# Data provided:
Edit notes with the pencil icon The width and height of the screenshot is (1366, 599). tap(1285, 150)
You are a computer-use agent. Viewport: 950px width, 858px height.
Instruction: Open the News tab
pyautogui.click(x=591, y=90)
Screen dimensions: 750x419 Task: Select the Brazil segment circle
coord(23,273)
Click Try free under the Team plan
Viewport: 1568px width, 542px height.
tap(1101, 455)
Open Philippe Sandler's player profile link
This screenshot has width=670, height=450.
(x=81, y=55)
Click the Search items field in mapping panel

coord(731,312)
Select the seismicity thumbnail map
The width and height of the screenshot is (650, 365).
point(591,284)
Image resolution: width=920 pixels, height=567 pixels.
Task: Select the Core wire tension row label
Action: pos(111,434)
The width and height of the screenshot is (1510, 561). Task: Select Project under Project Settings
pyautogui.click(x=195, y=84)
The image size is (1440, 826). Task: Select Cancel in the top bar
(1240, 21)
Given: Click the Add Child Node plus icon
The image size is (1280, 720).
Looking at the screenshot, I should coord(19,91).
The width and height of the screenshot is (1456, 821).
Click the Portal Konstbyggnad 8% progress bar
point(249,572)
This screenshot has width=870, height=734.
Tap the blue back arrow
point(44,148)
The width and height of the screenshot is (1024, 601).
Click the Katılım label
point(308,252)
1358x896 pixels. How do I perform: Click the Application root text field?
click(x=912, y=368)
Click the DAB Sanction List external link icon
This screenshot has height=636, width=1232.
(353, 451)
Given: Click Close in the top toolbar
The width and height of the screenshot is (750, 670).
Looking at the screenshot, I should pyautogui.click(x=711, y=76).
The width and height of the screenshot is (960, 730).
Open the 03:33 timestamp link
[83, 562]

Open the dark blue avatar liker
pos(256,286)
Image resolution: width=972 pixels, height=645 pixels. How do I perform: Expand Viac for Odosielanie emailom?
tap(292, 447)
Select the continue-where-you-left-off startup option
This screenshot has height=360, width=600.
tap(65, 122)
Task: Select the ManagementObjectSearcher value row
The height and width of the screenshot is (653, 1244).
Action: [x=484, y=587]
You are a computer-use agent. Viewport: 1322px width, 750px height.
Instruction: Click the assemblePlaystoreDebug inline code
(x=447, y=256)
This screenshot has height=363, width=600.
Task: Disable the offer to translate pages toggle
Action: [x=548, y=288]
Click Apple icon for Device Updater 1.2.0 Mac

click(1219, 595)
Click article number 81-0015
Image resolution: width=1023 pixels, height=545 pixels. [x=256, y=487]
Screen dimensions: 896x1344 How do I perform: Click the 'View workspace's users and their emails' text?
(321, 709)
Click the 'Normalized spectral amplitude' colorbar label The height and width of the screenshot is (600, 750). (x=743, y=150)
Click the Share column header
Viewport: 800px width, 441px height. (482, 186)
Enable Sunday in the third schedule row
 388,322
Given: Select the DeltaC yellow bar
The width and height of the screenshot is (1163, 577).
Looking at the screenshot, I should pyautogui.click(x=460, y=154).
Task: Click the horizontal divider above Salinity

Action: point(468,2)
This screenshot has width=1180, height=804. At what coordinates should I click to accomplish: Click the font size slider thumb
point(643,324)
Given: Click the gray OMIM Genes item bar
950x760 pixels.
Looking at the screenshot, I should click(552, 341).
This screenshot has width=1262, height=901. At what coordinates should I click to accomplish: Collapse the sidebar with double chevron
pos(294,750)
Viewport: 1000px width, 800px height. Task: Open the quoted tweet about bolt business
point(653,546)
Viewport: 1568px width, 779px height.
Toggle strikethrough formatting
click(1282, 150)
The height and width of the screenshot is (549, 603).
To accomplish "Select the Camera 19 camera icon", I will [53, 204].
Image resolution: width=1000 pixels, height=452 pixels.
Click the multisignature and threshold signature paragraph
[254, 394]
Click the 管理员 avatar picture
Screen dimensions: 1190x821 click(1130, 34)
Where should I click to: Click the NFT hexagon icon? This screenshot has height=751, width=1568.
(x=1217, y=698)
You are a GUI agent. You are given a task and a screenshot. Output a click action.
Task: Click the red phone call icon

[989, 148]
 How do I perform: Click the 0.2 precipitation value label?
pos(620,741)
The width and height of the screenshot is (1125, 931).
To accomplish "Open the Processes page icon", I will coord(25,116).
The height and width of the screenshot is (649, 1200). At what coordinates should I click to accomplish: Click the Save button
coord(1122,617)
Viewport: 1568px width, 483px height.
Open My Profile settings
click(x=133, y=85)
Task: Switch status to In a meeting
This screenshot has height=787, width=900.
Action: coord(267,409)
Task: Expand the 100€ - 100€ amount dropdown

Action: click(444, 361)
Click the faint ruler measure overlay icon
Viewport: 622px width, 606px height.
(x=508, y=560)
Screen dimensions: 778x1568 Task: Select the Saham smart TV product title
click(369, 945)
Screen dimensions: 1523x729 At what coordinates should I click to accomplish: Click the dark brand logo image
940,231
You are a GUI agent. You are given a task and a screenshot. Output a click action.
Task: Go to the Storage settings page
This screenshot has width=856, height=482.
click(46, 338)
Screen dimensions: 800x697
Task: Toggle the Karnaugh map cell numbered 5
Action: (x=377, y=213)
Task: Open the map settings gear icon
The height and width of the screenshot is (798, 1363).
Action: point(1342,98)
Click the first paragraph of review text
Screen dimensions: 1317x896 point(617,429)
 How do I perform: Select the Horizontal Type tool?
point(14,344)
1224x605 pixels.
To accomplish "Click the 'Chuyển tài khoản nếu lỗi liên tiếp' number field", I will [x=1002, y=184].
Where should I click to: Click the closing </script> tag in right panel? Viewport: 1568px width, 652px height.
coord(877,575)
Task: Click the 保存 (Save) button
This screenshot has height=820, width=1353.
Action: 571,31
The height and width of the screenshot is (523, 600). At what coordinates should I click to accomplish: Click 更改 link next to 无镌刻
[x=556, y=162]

# What is needed:
Produce the whole listing again, exactly as it reads above.

# Exercise result:
Edit notes with the pencil icon The width and height of the screenshot is (1366, 599). tap(1285, 150)
You are a computer-use agent. Viewport: 950px width, 858px height.
Instruction: Open the News tab
pyautogui.click(x=591, y=90)
Screen dimensions: 750x419 Task: Select the Brazil segment circle
coord(23,273)
Click Try free under the Team plan
Viewport: 1568px width, 542px height.
tap(1101, 455)
Open Philippe Sandler's player profile link
This screenshot has width=670, height=450.
(x=81, y=55)
Click the Search items field in mapping panel

coord(731,312)
Select the seismicity thumbnail map
The width and height of the screenshot is (650, 365).
point(591,284)
Image resolution: width=920 pixels, height=567 pixels.
Task: Select the Core wire tension row label
Action: pos(111,434)
The width and height of the screenshot is (1510, 561). Task: Select Project under Project Settings
pyautogui.click(x=195, y=84)
The image size is (1440, 826). Task: Select Cancel in the top bar
(1240, 21)
Given: Click the Add Child Node plus icon
The image size is (1280, 720).
Looking at the screenshot, I should coord(19,91).
The width and height of the screenshot is (1456, 821).
Click the Portal Konstbyggnad 8% progress bar
point(249,572)
This screenshot has width=870, height=734.
Tap the blue back arrow
point(44,148)
The width and height of the screenshot is (1024, 601).
Click the Katılım label
point(308,252)
1358x896 pixels. How do I perform: Click the Application root text field?
click(x=912, y=368)
Click the DAB Sanction List external link icon
This screenshot has height=636, width=1232.
(353, 451)
Given: Click Close in the top toolbar
The width and height of the screenshot is (750, 670).
Looking at the screenshot, I should pyautogui.click(x=711, y=76).
The width and height of the screenshot is (960, 730).
Open the 03:33 timestamp link
[83, 562]

Open the dark blue avatar liker
pos(256,286)
Image resolution: width=972 pixels, height=645 pixels. How do I perform: Expand Viac for Odosielanie emailom?
tap(292, 447)
Select the continue-where-you-left-off startup option
This screenshot has height=360, width=600.
tap(65, 122)
Task: Select the ManagementObjectSearcher value row
The height and width of the screenshot is (653, 1244).
Action: [x=484, y=587]
You are a computer-use agent. Viewport: 1322px width, 750px height.
Instruction: Click the assemblePlaystoreDebug inline code
(x=447, y=256)
This screenshot has height=363, width=600.
Task: Disable the offer to translate pages toggle
Action: [x=548, y=288]
Click Apple icon for Device Updater 1.2.0 Mac

click(1219, 595)
Click article number 81-0015
Image resolution: width=1023 pixels, height=545 pixels. [x=256, y=487]
Screen dimensions: 896x1344 How do I perform: Click the 'View workspace's users and their emails' text?
(321, 709)
Click the 'Normalized spectral amplitude' colorbar label The height and width of the screenshot is (600, 750). (x=743, y=150)
Click the Share column header
Viewport: 800px width, 441px height. (482, 186)
Enable Sunday in the third schedule row
 388,322
Given: Select the DeltaC yellow bar
The width and height of the screenshot is (1163, 577).
Looking at the screenshot, I should pyautogui.click(x=460, y=154).
Task: Click the horizontal divider above Salinity

Action: point(468,2)
This screenshot has width=1180, height=804. At what coordinates should I click to accomplish: Click the font size slider thumb
point(643,324)
Given: Click the gray OMIM Genes item bar
950x760 pixels.
Looking at the screenshot, I should click(552, 341).
This screenshot has width=1262, height=901. At what coordinates should I click to accomplish: Collapse the sidebar with double chevron
pos(294,750)
Viewport: 1000px width, 800px height. Task: Open the quoted tweet about bolt business
point(653,546)
Viewport: 1568px width, 779px height.
Toggle strikethrough formatting
click(1282, 150)
The height and width of the screenshot is (549, 603).
To accomplish "Select the Camera 19 camera icon", I will [53, 204].
Image resolution: width=1000 pixels, height=452 pixels.
Click the multisignature and threshold signature paragraph
[254, 394]
Click the 管理员 avatar picture
Screen dimensions: 1190x821 click(1130, 34)
Where should I click to: Click the NFT hexagon icon? This screenshot has height=751, width=1568.
(x=1217, y=698)
You are a GUI agent. You are given a task and a screenshot. Output a click action.
Task: Click the red phone call icon

[989, 148]
 How do I perform: Click the 0.2 precipitation value label?
pos(620,741)
The width and height of the screenshot is (1125, 931).
To accomplish "Open the Processes page icon", I will coord(25,116).
The height and width of the screenshot is (649, 1200). At what coordinates should I click to accomplish: Click the Save button
coord(1122,617)
Viewport: 1568px width, 483px height.
Open My Profile settings
click(x=133, y=85)
Task: Switch status to In a meeting
This screenshot has height=787, width=900.
Action: coord(267,409)
Task: Expand the 100€ - 100€ amount dropdown

Action: click(444, 361)
Click the faint ruler measure overlay icon
Viewport: 622px width, 606px height.
(x=508, y=560)
Screen dimensions: 778x1568 Task: Select the Saham smart TV product title
click(369, 945)
Screen dimensions: 1523x729 At what coordinates should I click to accomplish: Click the dark brand logo image
940,231
You are a GUI agent. You are given a task and a screenshot. Output a click action.
Task: Go to the Storage settings page
This screenshot has width=856, height=482.
click(46, 338)
Screen dimensions: 800x697
Task: Toggle the Karnaugh map cell numbered 5
Action: (x=377, y=213)
Task: Open the map settings gear icon
The height and width of the screenshot is (798, 1363).
Action: point(1342,98)
Click the first paragraph of review text
Screen dimensions: 1317x896 point(617,429)
 How do I perform: Select the Horizontal Type tool?
point(14,344)
1224x605 pixels.
To accomplish "Click the 'Chuyển tài khoản nếu lỗi liên tiếp' number field", I will [x=1002, y=184].
Where should I click to: Click the closing </script> tag in right panel? Viewport: 1568px width, 652px height.
coord(877,575)
Task: Click the 保存 (Save) button
This screenshot has height=820, width=1353.
Action: 571,31
The height and width of the screenshot is (523, 600). At what coordinates should I click to accomplish: Click 更改 link next to 无镌刻
[x=556, y=162]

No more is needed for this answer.